• _ACTION ITEM_: Only the pictures are to be left out; the listing itself is repeated exactly.

• _RECORDS PROVIDED_:
******
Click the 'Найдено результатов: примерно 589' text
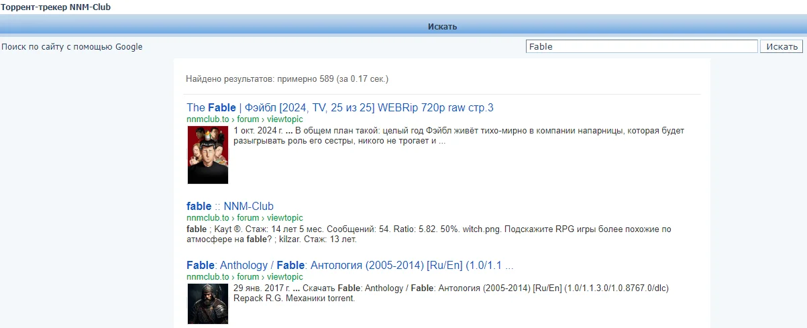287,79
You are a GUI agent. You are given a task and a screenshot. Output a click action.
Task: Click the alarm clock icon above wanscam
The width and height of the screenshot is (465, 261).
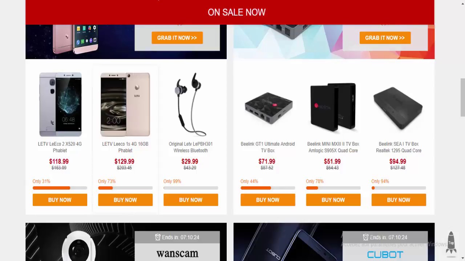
******
• _EXERCISE ANSWER_:
Click the 'Найдено результатов: примерно 589' text
287,79
You are a GUI agent. You are given a task and a screenshot. Output a click action.
Task: Click the alarm clock icon above wanscam
The width and height of the screenshot is (465, 261).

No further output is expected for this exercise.